EXTRAIT CITÉ:
==========
Facteurs d’entrée et de maintien dans le chemsex

La pratique du chemsex résulte d’un ensemble de facteurs individuels, relationnels et sociaux. Les comprendre est essentiel pour adapter la prévention et l’accompagnement.

Motivations intrinsèques

Les motivations internes incluent la recherche d’une performance sexuelle accrue, de sensations plus intenses ou prolongées, et la désinhibition permise par les substances (méthamphétamine, GHB, cathinones). Beaucoup de chemsexeurs évoquent aussi le besoin de surmonter des blocages, d’explorer des pratiques taboues ou de renforcer la connexion émotionnelle avec leurs partenaires. Le chemsex peut également servir à gérer la solitude, l’anxiété ou des discriminations, et parfois répondre à une dépendance qui s’installe progressivement.

Motivations extrinsèques

Parmi les facteurs externes, on retrouve la pression des normes notamment liée à la performance, l’influence des partenaires et la recherche d’intégration à un groupe. Les applications de rencontre et les réseaux sociaux facilitent l’accès aux substances et la normalisation du chemsex, surtout chez les jeunes adultes. D’autres éléments favorisent l’entrée ou le maintien dans le chemsex comme une faible estime de soi ou l’impact du stress minoritaire.

Cette grande diversité de facteurs souligne l’importance d’une approche individualisée dans la prévention et l’accompagnement.
==========
VOTRE CONSIGNE:
Pouvez-vous extraire du texte sur le chemsex le passage qui commence par « Parmi les facteurs » et se poursuit jusqu'à « dans la prévention et l’accompagnement. », sans y changer un mot ? Appuyez-vous uniquement sur le texte sur le chemsex.

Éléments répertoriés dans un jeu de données
==========
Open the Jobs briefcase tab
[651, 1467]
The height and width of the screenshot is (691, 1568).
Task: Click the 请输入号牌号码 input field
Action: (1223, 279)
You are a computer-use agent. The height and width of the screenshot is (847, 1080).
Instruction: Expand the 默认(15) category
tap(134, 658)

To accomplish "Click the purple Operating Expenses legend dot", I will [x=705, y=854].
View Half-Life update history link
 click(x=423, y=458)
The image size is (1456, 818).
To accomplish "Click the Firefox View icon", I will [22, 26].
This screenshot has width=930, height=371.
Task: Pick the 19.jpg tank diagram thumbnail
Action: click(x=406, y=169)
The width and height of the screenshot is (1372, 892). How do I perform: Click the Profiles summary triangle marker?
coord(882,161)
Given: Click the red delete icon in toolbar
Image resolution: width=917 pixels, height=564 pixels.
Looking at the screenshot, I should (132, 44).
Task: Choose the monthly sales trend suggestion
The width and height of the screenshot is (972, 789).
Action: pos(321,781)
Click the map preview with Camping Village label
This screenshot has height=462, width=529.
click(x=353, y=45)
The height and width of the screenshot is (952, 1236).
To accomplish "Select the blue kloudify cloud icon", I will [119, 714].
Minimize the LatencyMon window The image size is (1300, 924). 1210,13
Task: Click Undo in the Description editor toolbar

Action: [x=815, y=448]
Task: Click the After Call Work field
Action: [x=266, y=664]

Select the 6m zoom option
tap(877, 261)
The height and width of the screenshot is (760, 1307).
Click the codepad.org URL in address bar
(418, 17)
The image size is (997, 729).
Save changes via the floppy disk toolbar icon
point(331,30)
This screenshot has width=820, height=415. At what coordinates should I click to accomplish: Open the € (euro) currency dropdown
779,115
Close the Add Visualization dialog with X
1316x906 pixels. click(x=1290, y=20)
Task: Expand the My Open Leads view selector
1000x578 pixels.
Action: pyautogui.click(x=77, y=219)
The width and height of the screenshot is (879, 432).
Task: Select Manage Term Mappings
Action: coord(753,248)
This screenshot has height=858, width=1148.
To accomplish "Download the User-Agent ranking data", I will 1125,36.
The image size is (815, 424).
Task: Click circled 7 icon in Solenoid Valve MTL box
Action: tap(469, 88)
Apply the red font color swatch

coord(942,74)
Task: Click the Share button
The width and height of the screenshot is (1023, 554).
==========
TÂCHE ACCOMPLIE:
Parmi les facteurs externes, on retrouve la pression des normes notamment liée à la performance, l’influence des partenaires et la recherche d’intégration à un groupe. Les applications de rencontre et les réseaux sociaux facilitent l’accès aux substances et la normalisation du chemsex, surtout chez les jeunes adultes. D’autres éléments favorisent l’entrée ou le maintien dans le chemsex comme une faible estime de soi ou l’impact du stress minoritaire.

Cette grande diversité de facteurs souligne l’importance d’une approche individualisée dans la prévention et l’accompagnement.